Evet, problem aslında tam olarak şurada:
Âlemlerin Rabbi, Furkan-ı Hakiminde mealen, “Muhakkak ki Biz sana kitabı hak ile indirdik. İbadetini ihlâs ile O’na yönelterek sadece Allah’a kulluk et. Bilin ki, şirkten ve riyadan uzak hâlis din Allah’a mahsustur.”3 buyurmaktadır.
Galiba ibadetlerimizi ve dahi hizmetlerimizi “ihlâs ile ona yönelerek” yapmamamızda ve “amellerimizi -ki, cemaati hizmetler de bu ameller içindedir- “rıza-i İlâhî’yi” gözeterek değil, “rıza-i nefsi, rıza-i şu, bu, o, bu için yapmamızdır!
Problemin diğer boyutunu da Peygamberimiz (asm), mealen şöyle ifade buyuruyor:
“İnsanlar helâk oldu, âlimler, bilenler müstesna. Âlimler, bilenler de helâk oldu, ilmiyle amel edenler müstesna. Amel edenler de helâk oldu, ihlâs sahipleri müstesna. İhlâs sahiplerine gelince, onlar da pek büyük bir tehlike ile karşı karşıyadırlar.”

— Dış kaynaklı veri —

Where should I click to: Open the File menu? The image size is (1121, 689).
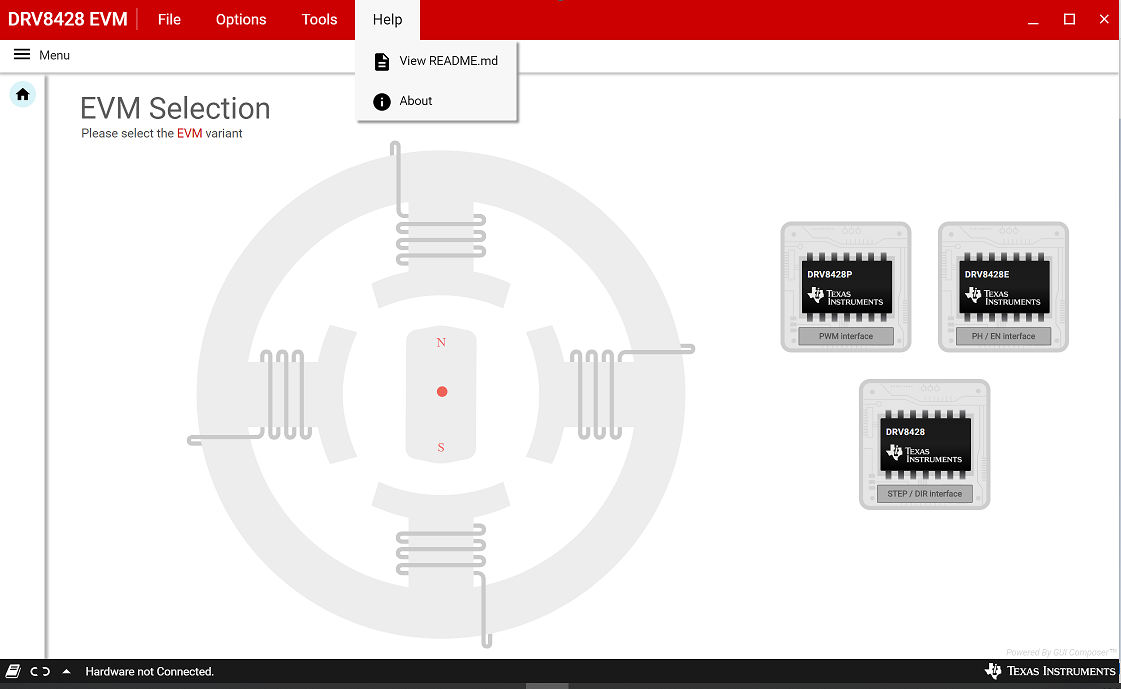pos(169,19)

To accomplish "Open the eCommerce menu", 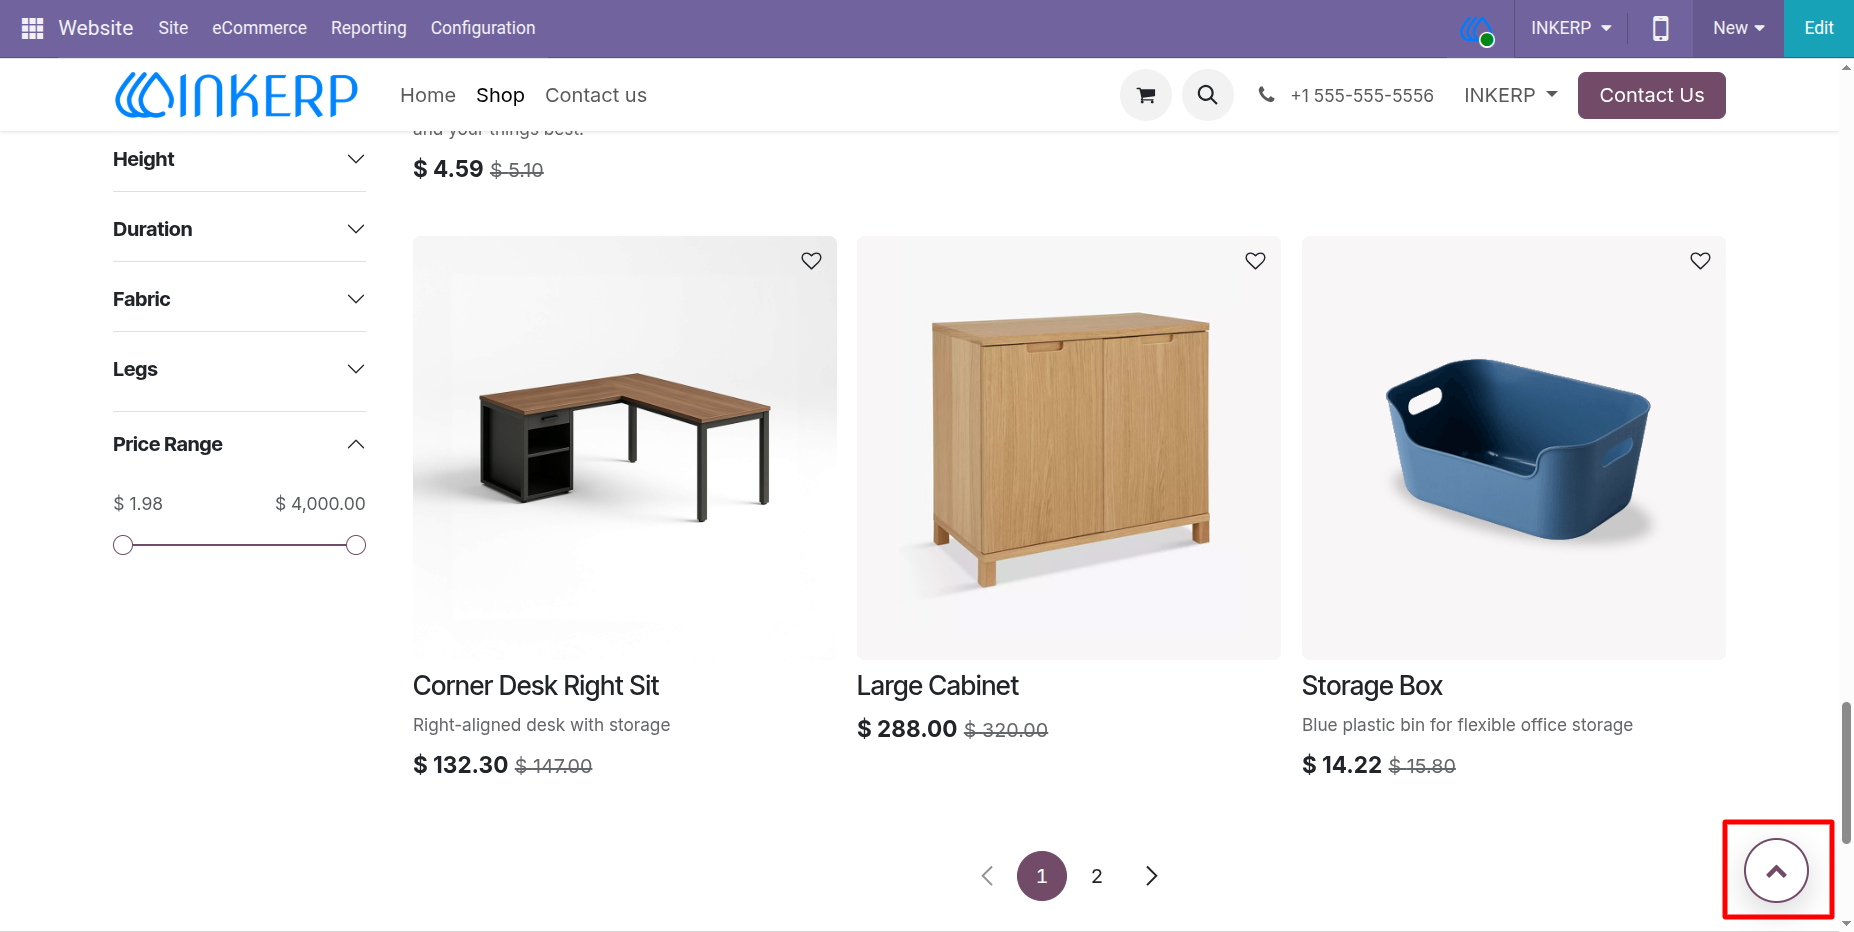I will click(259, 28).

Meseleyi bilmek yetmiyor, kabul etmek gerekir. Kabul etmek yetmiyor, uygulamak gerekir. Uygulamak yetmiyor, ihlâsla yalnız Allah rızası için yapmak gerekir. İhlâsı korumak da kolay değildir.
Şu çarpıcı örneği sık sık veririz: Sigaranın zararlarını en iyi bilen meslek erbabı, doktorlar, tıpçılardır. Yapılan araştırmalara göre, en çok da içenler onlardır. Bilmek kifayet etmez.
“Yazıklar olsun namaz kılanlara ki, riya/gösteriş için kılarlar ve namazdan gafildirler, ona gerekli önemi vermezler…”4
Demek, namaz kılmak da kifayet etmez!..
Dipnotlar:
3- Zümer Sûresi, 39:2-3.
4- Maun Sûresi, 4-6.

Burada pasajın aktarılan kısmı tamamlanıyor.